(Dataset records)

== Segment start ==

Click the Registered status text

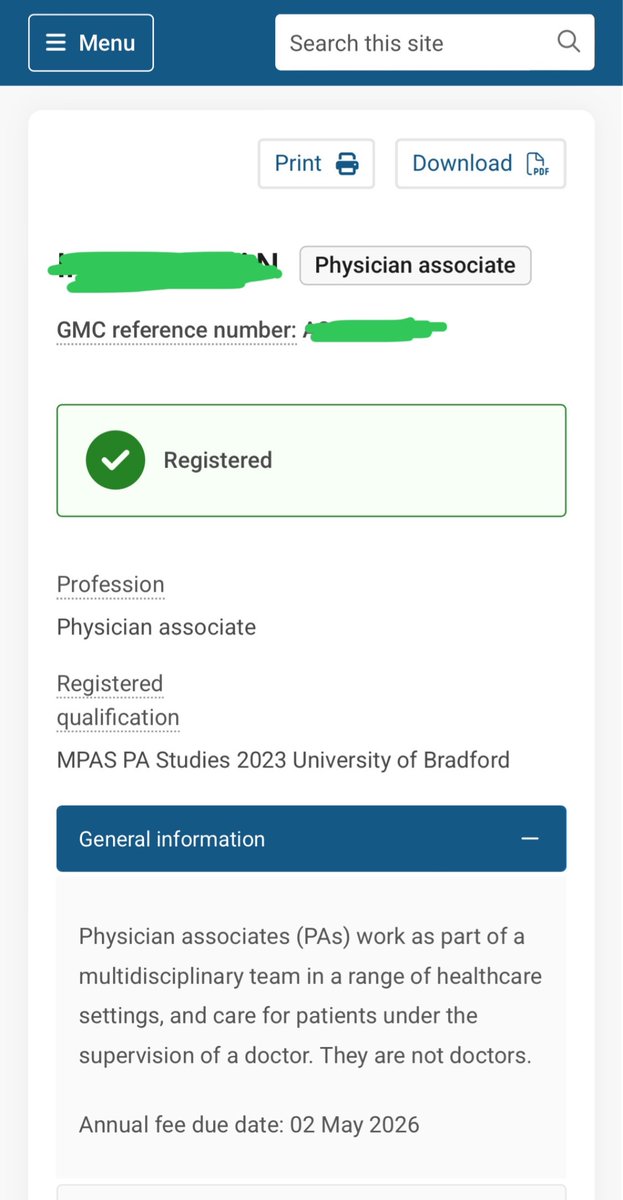pyautogui.click(x=217, y=460)
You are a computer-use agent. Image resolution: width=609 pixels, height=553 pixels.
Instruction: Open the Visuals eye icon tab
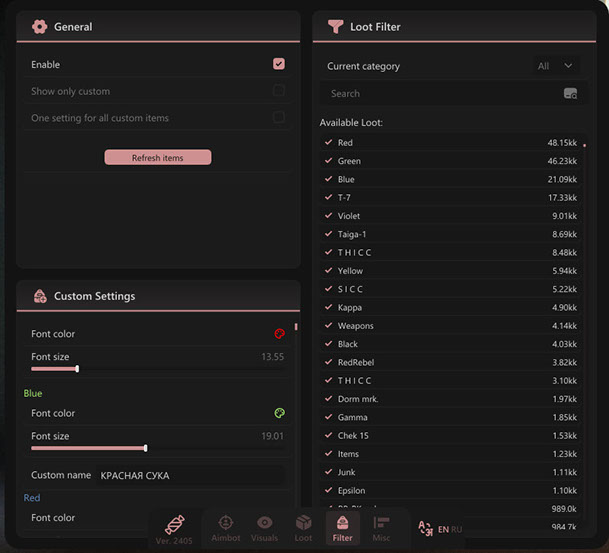(x=264, y=523)
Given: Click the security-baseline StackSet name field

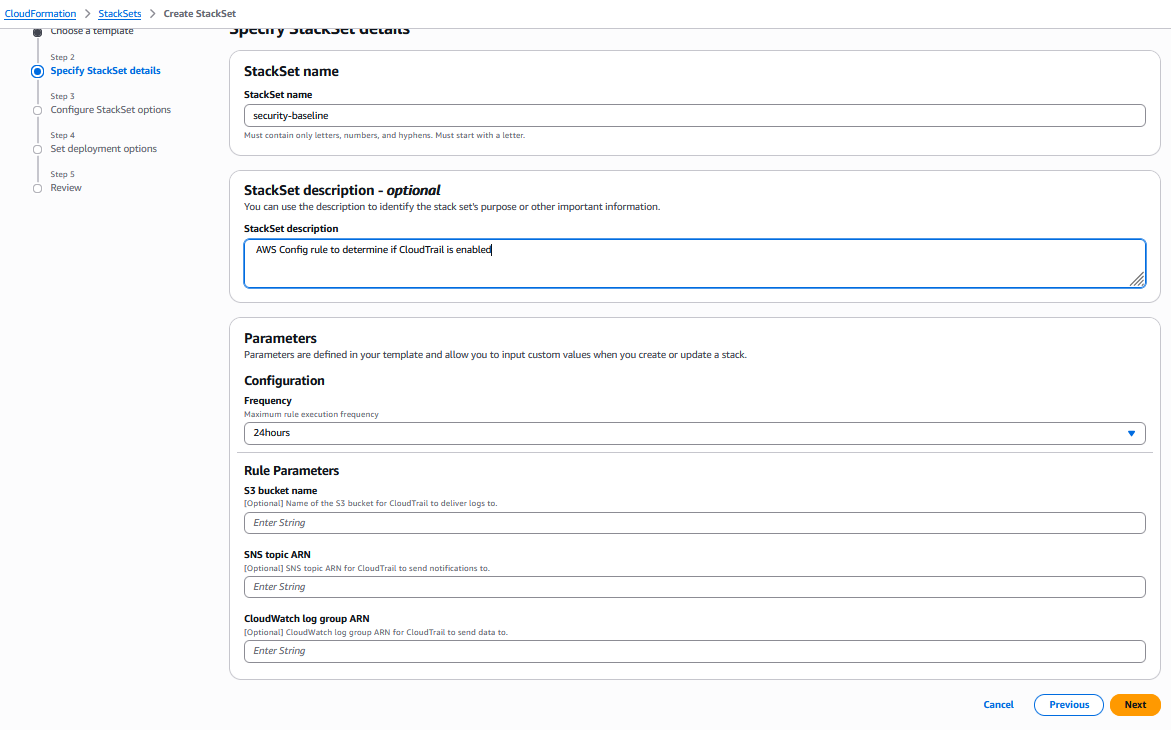Looking at the screenshot, I should 694,115.
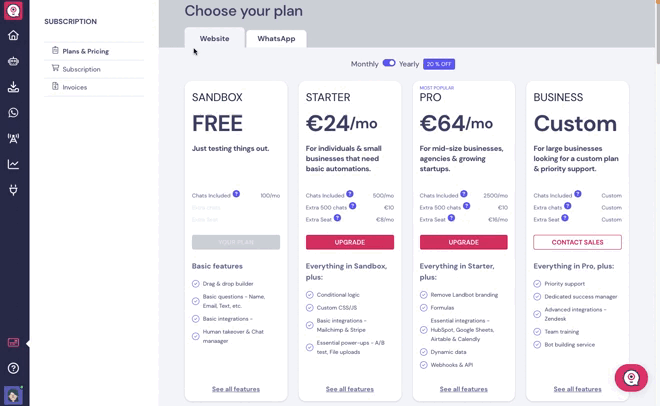Open See all features under Pro
The height and width of the screenshot is (406, 660).
[x=463, y=389]
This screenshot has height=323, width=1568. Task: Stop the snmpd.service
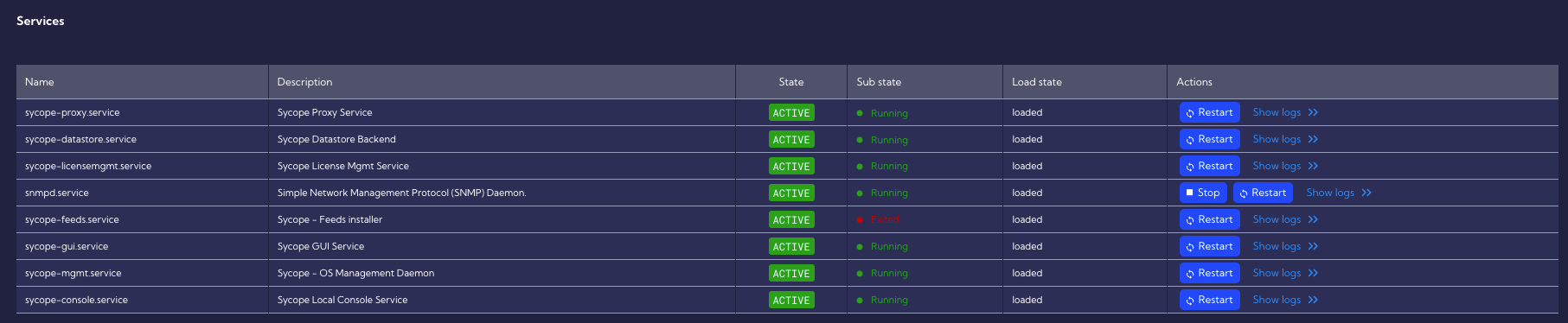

== Segment end ==

Every record above should come back exactly, but without its pictures.

Click the Registered status text

pyautogui.click(x=217, y=460)
You are a computer-use agent. Image resolution: width=609 pixels, height=553 pixels.
Instruction: Open the Visuals eye icon tab
(x=264, y=523)
Given: Click the security-baseline StackSet name field

Looking at the screenshot, I should 694,115.
Open See all features under Pro
The height and width of the screenshot is (406, 660).
[x=463, y=389]
This screenshot has height=323, width=1568. Task: Stop the snmpd.service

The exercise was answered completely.